To fix this, we apply a correction to the log-linear model's AIC or BIC before comparing:

$$\text{AIC}^*_{\text{log-linear}} = \text{AIC}_{\text{log-linear}} + 2\sum_{i=1}^n \ln(\hat{Y}_i)$$

$\text{AIC}^*_{\text{log-linear}}$ = corrected AIC for the log-linear model (now comparable to the linear model)
$\hat{Y}_i$ = fitted value of the original dependent variable (not logged) — computed by exponentiating the log-linear fitted values
The correction term $2\sum \ln(\hat{Y}_i)$ accounts for the scale change caused by logging

After correction, compare normally: lower corrected AIC wins. (The same correction applies to BIC.)
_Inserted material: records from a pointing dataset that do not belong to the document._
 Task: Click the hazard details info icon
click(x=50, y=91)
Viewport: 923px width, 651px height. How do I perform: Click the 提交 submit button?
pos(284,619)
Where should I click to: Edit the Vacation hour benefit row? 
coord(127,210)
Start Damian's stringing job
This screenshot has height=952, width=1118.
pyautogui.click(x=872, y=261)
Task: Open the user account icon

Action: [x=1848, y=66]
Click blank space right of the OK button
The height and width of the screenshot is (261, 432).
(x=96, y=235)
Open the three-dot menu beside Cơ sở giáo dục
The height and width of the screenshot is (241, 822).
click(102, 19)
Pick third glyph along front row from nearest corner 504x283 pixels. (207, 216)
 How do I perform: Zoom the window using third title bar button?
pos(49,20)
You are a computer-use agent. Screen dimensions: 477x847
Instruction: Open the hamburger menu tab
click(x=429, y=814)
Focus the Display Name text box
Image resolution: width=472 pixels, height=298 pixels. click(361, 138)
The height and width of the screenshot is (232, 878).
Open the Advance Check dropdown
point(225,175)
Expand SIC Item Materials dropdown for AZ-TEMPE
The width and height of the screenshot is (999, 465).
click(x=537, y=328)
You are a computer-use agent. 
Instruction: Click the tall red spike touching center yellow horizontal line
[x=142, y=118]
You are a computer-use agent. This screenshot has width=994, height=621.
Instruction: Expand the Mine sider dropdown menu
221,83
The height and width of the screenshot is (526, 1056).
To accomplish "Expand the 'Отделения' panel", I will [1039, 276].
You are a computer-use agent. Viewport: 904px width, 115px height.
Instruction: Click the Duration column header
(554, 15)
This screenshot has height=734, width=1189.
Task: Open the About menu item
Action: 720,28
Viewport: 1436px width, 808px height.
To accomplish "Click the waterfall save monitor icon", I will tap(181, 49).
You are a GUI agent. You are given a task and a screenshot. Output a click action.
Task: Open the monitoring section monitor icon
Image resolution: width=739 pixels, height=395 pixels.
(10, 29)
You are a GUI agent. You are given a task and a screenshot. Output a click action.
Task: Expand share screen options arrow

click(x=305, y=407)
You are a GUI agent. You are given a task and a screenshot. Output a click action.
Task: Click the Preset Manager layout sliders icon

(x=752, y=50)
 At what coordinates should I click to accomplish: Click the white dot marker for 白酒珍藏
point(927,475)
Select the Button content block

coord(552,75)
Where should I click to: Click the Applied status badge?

Worked Example: Diagnosing a Salary Regression

Worked Example — Real Estate Prices

You've built a linear regression model that predicts apartment rental prices (€/month) using five predictors: size (m²), number of rooms, floor, distance to city centre, and building age. You have $n = 50$ observations. The RSS from your final model is 82.45.

Step 1: Compute the Skewness Coefficient

From your residuals you calculate $\sum \hat{u}_i^3 = 92.0$ and $\sigma^2 \approx RSS/n = 82.45/50 = 1.649$.

$$m_3 = \frac{\frac{1}{50} \cdot 92.0}{(1.649)^{3/2}} = \frac{1.84}{2.116} \approx 1.119$$

A positive value of $m_3 = 1.119$ means the residuals have a right-skewed tail — a few apartments are priced much higher than the model predicts.

Step 2: Compute the Kurtosis Coefficient

From the residuals: $\sum \hat{u}_i^4 = 254.2$, so $\frac{1}{n}\sum \hat{u}_i^4 = 5.084$.

$$m_4 = \frac{5.084}{(1.649)^2} = \frac{5.084}{2.719} \approx 3.062$$

$m_4 = 3.062$ is very close to 3 — good. The kurtosis is almost normal.

Step 3: Compute the Jarque-Bera Statistic

$$J = 50 \cdot \left(\frac{(1.119)^2}{6} + \frac{(3.062 - 3)^2}{24}\right) = 50 \cdot \left(0.2088 + 0.00016\right) \approx 10.44$$

The critical value for $\chi^2(2)$ at 5% is $5.991$. Since $J = 10.44 > 5.991$, we reject $H_0$. The residuals are significantly non-normal (p-value ≈ 0.005).

The culprit is the skewness — a handful of luxury apartments are pulling the right tail. A sensible fix: try a log-linear model where $\ln(\text{price})$ is the dependent variable, which often reduces this kind of skew.

Step 4: Model Selection — Adding or Removing a Variable?

Your colleague suggests also including a variable for whether the apartment has a parking space. The new model has $K = 6$ predictors and $R^2$ increases from $0.72$ to $0.724$ (almost nothing). Which model should you use?

$R^2$ (K=5): 0.720

$\bar{R}^2$ (K=5): 0.688

$R^2$ (K=6): 0.724

$\bar{R}^2$ (K=6): 0.681

Even though raw $R^2$ increased, adjusted $\bar{R}^2$ fell from 0.688 to 0.681. The parking variable adds so little explanatory power that the penalty for the extra parameter outweighs the gain. Leave it out.

Now compare the five-variable model (AIC = 37.01, BIC = 48.48) against a simpler three-variable model with only size, rooms, and distance (RSS = 95.2): AIC = 40.20, BIC = 47.85. The full model wins on AIC (37.01 < 40.20), but the simpler model wins on BIC (47.85 < 48.48). In this case, AIC suggests keeping the extra variables for better prediction accuracy, while BIC recommends the leaner model as a truer representation of the data.